Трудно назвать новое начинание, в котором не участвовал бы Зензинов! Он состоял в правлениях общества «Надежда», клуба «Горизонт», «Литературного фонда». Он организует лекции, вечера, сам выступает как лектор, редактирует журнал и как действующий политик в марте 1949 г. участвует в создании Лиги Борьбы за Народную Свободу. Он пытался соединить два поколения эмигрантов, проводя совместные встречи и обсуждения. Устройство литературных вечеров Набокова в 1949 и 1952 гг. — одна из многих его повседневных забот. Сам одаренный писатель,[90] только к концу жизни решается он на мемуары, советуясь с M. M. Карповичем: «Мне пришлось прожить долгую жизнь, богатую событиями и людьми — из оставшихся еще в живых таких людей, как я, уже немного. Когда мне приходится рассказывать о прошлом, я чувствую, что меня слушают с живым интересом и даже удивлением. Гершуни[91] как-то в одном своем частном письме писал: „…если социалистическая партия победит, она победит не физической силой, а моральной чистотой“. Эта фраза сейчас звучит наивно, но она верно выражает и отражает ту атмосферу, в которой мне и моему поколению приходилось жить и работать. В этом, конечно, была и наша сила, и слабость. И вряд ли такие взгляды можно рекомендовать новым поколениям — но с ними они обязательно должны ознакомиться. В некотором смысле это то, чего часто недостает этим новым поколениям».[92]
О том же пишет и Набоков в одном из своих первых писем Э. Уилсону: «Моральная чистота и бескорыстие русских интеллигентов, в общем-то, не имеют аналогов на Западе.

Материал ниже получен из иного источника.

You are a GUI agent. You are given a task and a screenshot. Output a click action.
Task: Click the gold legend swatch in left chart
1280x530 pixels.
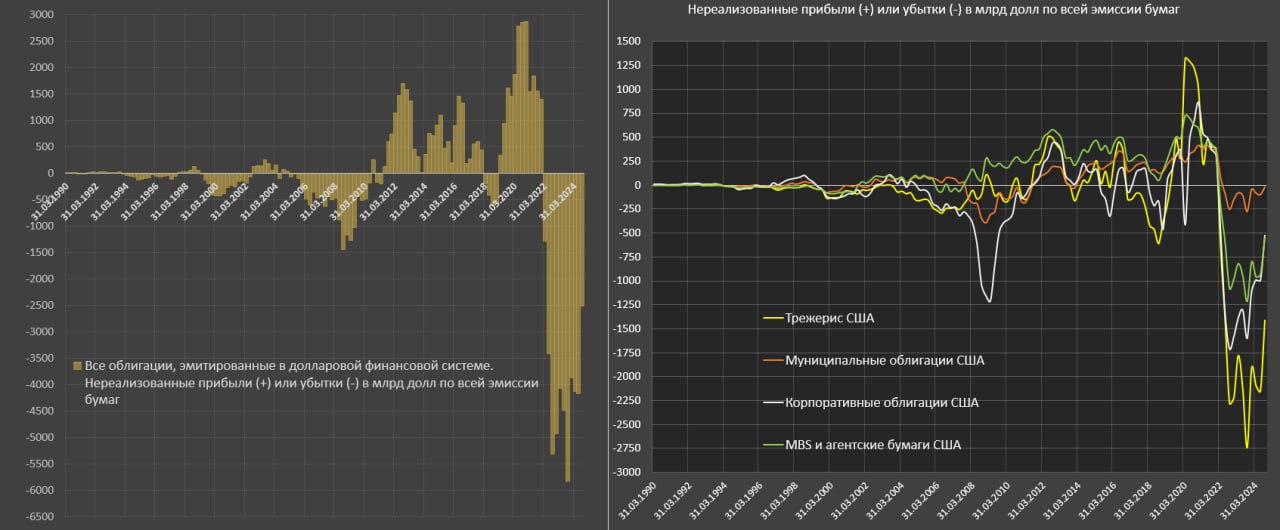point(78,365)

К какой бы партии они ни принадлежали, к большевикам или кадетам, народовольцам или анархистам, их быт на протяжении пятидесяти лет общественного движения определяется чувством долга, самопожертвованием, отзывчивостью, героизмом; это не было отличительными признаками касты».[93]
* * *
Последнее письмо Зензинова Набокову, в котором обсуждалась дата предстоящего выступления писателя в обществе «Надежда», внезапно заканчивается возгласом: «Долой Сталина!».[94] Он доживет до этого долгожданного часа: три с половиной месяца спустя «Гений всех Времен и Народов» умрет, дав свое имя ушедшей наконец эпохе.
Через семь месяцев в этом же году умрет и сам Зензинов. Его библиотека, рукописи, письма будут упакованы и описаны — их примет только что основанный Бахметевский архив. Часть книг по просьбе собирателя К. И. Солнцева, спасшего когда-то бумаги Набокова и библиотеку Зензинова, будет подарена ему.